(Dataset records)

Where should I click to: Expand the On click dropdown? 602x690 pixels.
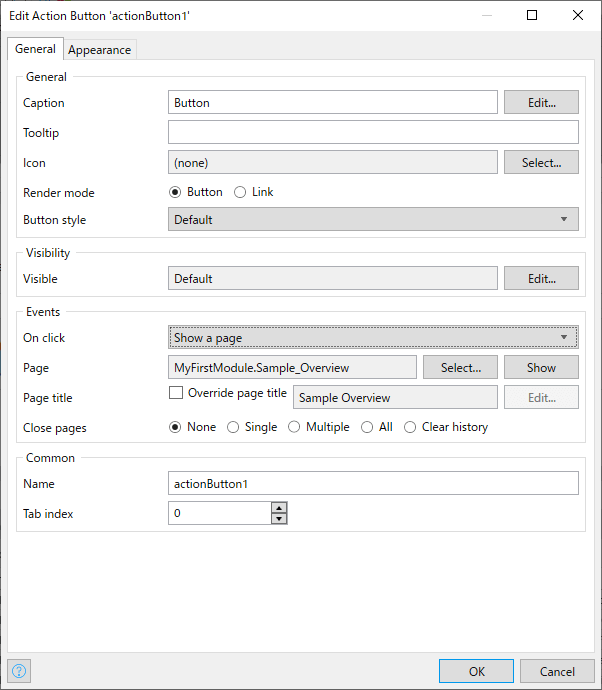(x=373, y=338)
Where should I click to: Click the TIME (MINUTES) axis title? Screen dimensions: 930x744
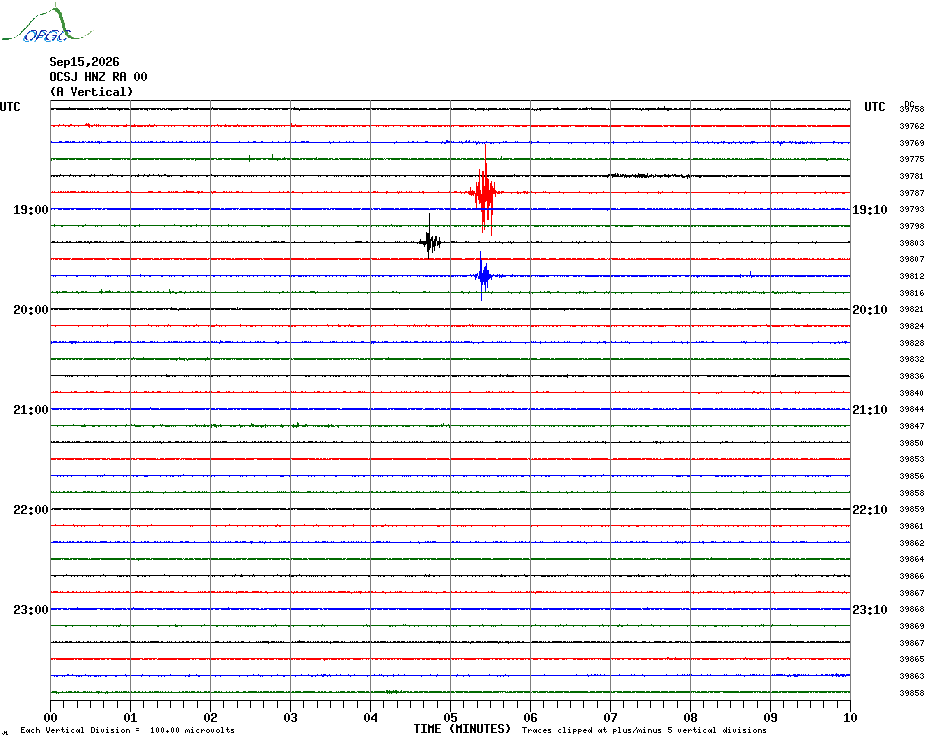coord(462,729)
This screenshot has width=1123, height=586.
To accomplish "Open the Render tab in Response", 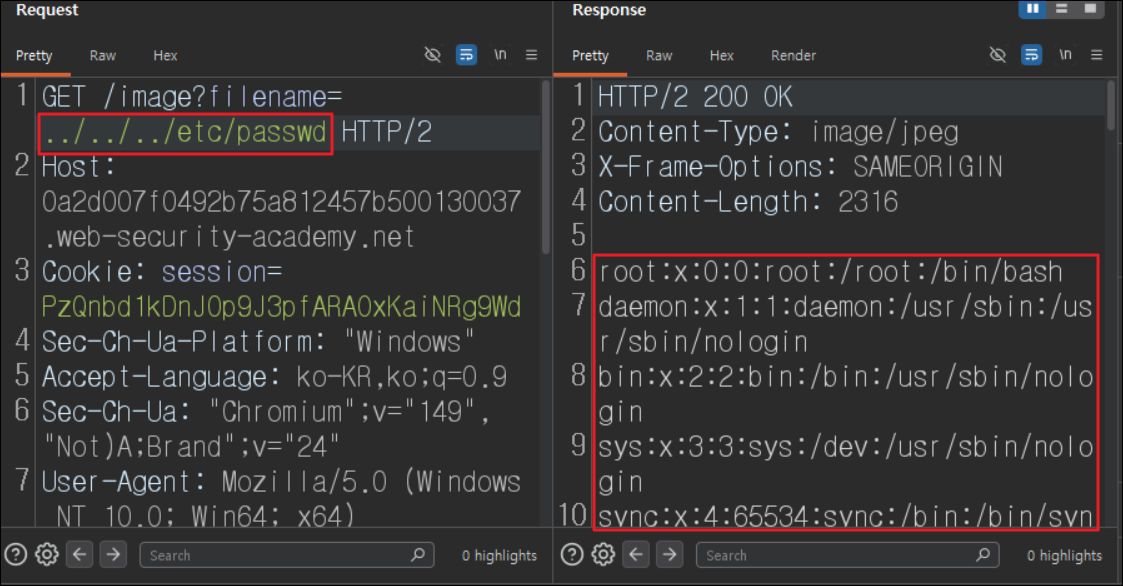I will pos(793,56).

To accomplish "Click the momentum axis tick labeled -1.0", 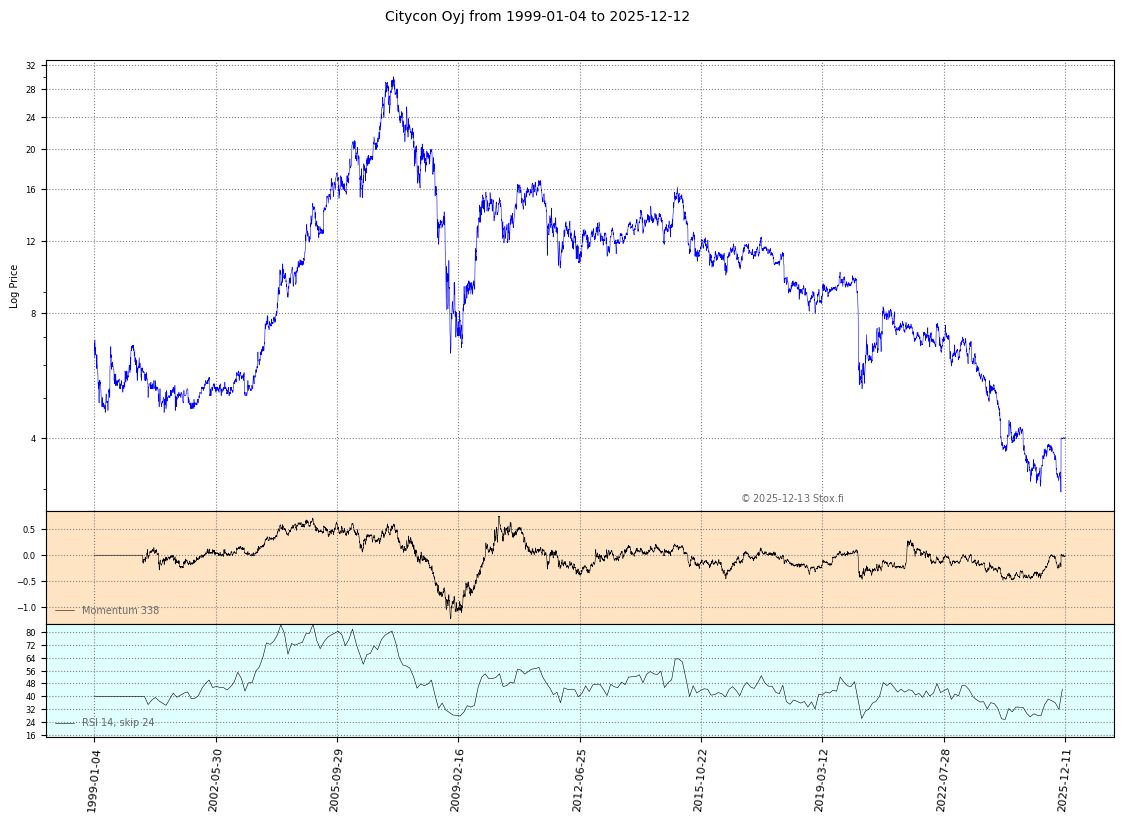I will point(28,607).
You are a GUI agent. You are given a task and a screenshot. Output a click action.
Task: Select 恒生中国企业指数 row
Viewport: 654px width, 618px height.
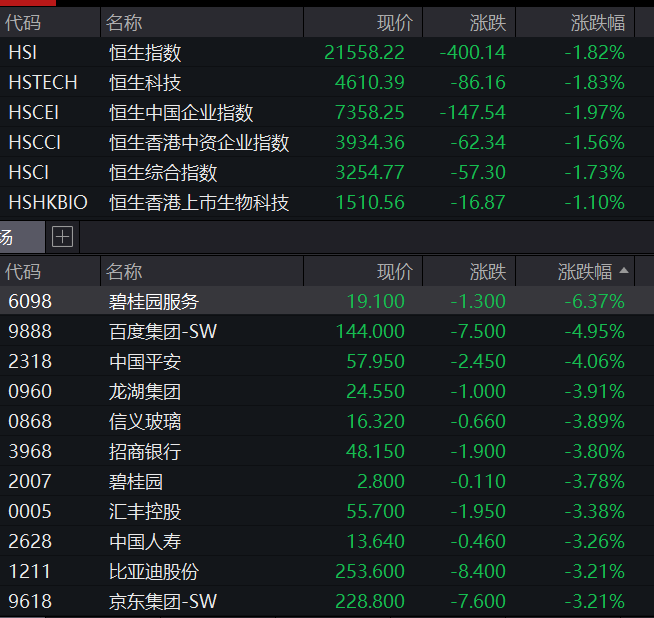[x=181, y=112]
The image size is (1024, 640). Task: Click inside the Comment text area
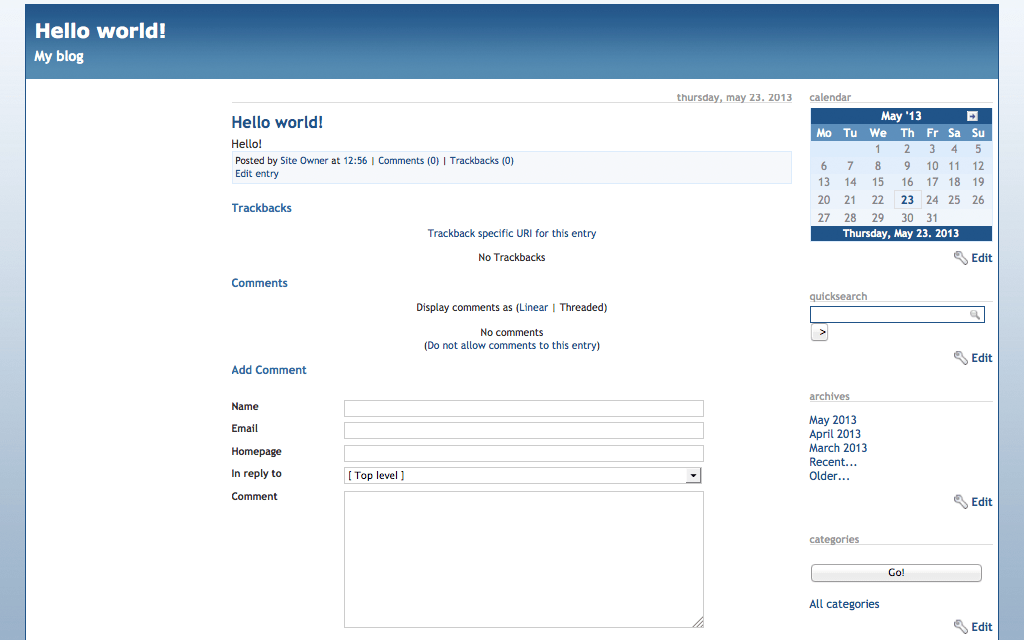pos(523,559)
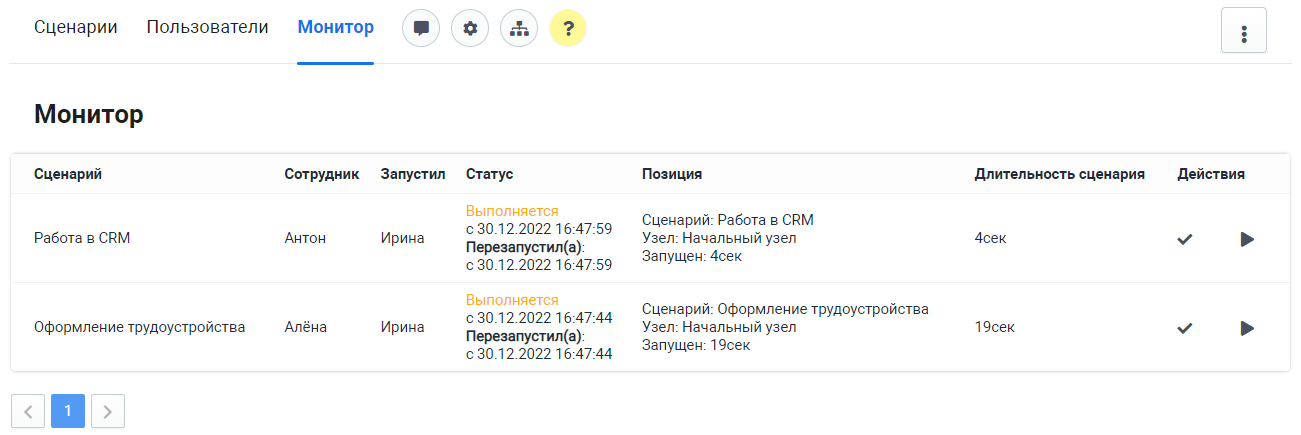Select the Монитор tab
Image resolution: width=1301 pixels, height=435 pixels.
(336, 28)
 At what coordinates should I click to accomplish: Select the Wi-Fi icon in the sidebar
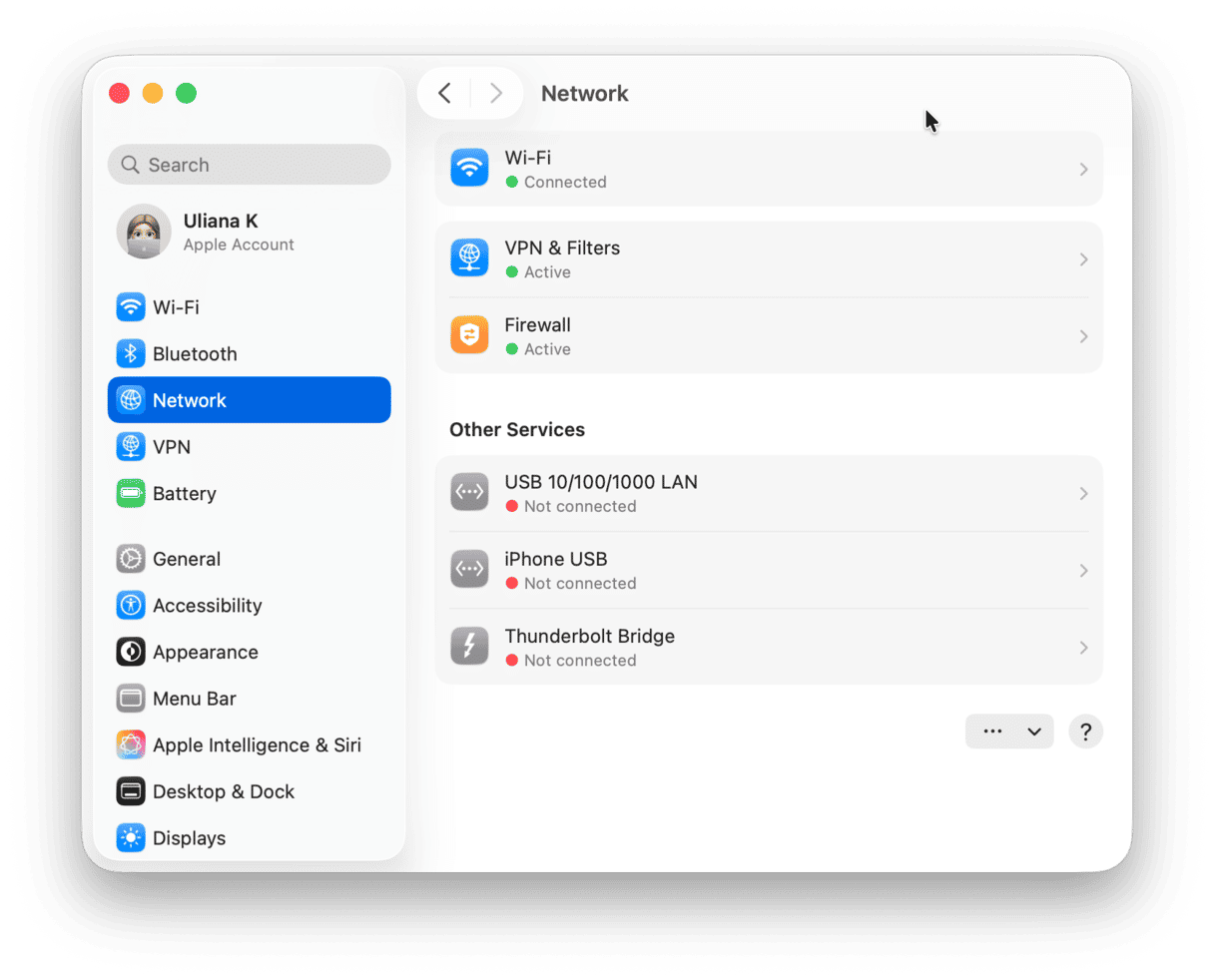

Brief
Scan the lines above for the word "screenshot", then copy each line that has it.

Written answer
This screenshot has width=1123, height=586.
You are a GUI agent. You are given a task and a screenshot. Output a click action.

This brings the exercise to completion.